El primer tercio del siglo XX fue sin lugar a duda el más vanguardista e innovador de toda la centuria, en lo que a las manifestaciones artísticas se refiere. La música no podía quedarse fuera de esta breve pero intensa oleada: algo que quedó patente en el Baluarte, el pasado viernes 16 de enero, con un programa centrado en la obra de aquel torbellino contemporáneo que fue Maurice Ravel.
A modo de obertura, la Euskadiko Orkestra Sinfonikoa tocó magistralmente la versión orquestal de la Pavane, op.50, de Gabriel Fauré. A pesar de la breve duración de la pieza, su ejecución dio la tónica al concierto creando el ambiente propicio para que, en la estela de sus notas, entrase en escena la polifacética pianista argentina Ingrid Fliter, a cuyo cargo corría la interpretación del Concierto para piano de Ravel.
Estructurado en tres movimientos, el Concierto en sol mayor alterna dos movimientos –el primero y el tercero– bulliciosos, en los que el piano dialoga con la orquesta y para los cuales Ravel se sirve del ritmo sincopado del jazz, con un segundo más emotivo, donde el piano hace prácticamente de solista, acompañado, en un primer momento, por la flauta y el oboe y, sucesivamente (tras un cambio armónico disonante), por el fagot y los instrumentos de cuerdas. El segundo movimiento fue, sin lugar a dudas, la cumbre de esta primera parte del concierto: el recuerdo musical de la costa vasca francesa en medio del frenesí norteamericano de los años veinte y treinta; la transición entre una armonía clásica y otra contemporánea.

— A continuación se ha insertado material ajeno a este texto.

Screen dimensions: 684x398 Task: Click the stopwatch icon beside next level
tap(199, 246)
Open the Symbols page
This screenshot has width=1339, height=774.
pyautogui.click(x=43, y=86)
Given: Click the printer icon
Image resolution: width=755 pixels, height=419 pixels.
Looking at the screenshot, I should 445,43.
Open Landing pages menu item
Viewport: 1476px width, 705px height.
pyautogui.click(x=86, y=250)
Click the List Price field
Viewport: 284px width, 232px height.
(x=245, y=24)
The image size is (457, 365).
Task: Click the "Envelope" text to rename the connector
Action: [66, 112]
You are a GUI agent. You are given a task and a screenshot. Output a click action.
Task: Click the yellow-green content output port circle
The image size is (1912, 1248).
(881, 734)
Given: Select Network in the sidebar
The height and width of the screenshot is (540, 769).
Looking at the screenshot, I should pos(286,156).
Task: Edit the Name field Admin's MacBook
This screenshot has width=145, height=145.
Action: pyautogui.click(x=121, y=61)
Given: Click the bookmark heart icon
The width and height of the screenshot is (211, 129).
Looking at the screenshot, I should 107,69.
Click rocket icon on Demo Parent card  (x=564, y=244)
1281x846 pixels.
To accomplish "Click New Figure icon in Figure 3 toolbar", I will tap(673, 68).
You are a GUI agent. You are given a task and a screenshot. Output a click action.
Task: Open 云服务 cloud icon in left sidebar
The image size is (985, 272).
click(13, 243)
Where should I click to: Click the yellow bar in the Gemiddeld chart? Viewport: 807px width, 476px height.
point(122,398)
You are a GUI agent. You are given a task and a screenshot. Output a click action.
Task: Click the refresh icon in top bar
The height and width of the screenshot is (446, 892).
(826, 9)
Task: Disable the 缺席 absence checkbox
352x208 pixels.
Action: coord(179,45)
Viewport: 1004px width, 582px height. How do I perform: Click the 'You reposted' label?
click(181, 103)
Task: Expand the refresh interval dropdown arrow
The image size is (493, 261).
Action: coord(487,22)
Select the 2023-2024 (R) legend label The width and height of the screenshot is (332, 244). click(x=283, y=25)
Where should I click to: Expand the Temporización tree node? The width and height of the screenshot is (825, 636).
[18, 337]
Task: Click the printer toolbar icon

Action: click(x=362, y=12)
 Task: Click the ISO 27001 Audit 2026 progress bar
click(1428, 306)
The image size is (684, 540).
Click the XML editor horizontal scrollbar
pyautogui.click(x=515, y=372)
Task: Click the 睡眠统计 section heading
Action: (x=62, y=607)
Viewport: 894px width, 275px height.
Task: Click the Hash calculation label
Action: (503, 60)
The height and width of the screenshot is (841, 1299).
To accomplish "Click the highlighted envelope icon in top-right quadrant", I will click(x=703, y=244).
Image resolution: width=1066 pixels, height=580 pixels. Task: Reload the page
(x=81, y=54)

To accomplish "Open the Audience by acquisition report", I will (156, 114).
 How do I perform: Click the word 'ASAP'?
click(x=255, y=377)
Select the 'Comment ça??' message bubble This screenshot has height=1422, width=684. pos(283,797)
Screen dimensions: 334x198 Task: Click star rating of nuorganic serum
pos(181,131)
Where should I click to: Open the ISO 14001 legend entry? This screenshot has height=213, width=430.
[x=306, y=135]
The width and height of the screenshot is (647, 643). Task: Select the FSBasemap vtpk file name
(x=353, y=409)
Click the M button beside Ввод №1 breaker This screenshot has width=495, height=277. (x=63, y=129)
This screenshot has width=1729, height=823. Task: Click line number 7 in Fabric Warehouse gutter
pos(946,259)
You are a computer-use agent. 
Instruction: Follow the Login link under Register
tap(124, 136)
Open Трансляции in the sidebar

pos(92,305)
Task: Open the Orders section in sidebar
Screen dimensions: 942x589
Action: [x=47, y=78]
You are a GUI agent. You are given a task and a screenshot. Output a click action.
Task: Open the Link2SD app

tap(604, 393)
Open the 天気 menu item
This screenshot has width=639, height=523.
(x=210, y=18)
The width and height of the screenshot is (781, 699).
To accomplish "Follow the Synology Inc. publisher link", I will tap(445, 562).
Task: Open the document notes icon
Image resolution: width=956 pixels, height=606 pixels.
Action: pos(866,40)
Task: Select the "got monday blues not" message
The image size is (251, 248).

La ejecución de Ingrid Fliter fue muy elegante (gracias también a la plena compenetración entre ella y la orquesta), tanto en lo concerniente a la técnica como en la interpretación. Sus manos se movían en el teclado con extrema soltura y delicadeza a la vez, descansando solamente para girar las páginas de una partitura que Fliter apenas miró. Vivió con intensidad la ejecución del concierto, dejándose llevar por las corrientes rápidas del primer y tercer movimiento, y acariciar por la dulzura del segundo. Fliter se mostró algo tímida al final de su actuación y parece que evitaba este importante contacto con el público y que cerraba el círculo entre ella y quien se emocionó escuchándola, y con el que el recuerdo del concierto queda grabado. Incluso a la hora de presentar la propina (una pieza de Joseph Haydn) prefirió delegar la tarea al director de la EOS, Jun Märkl.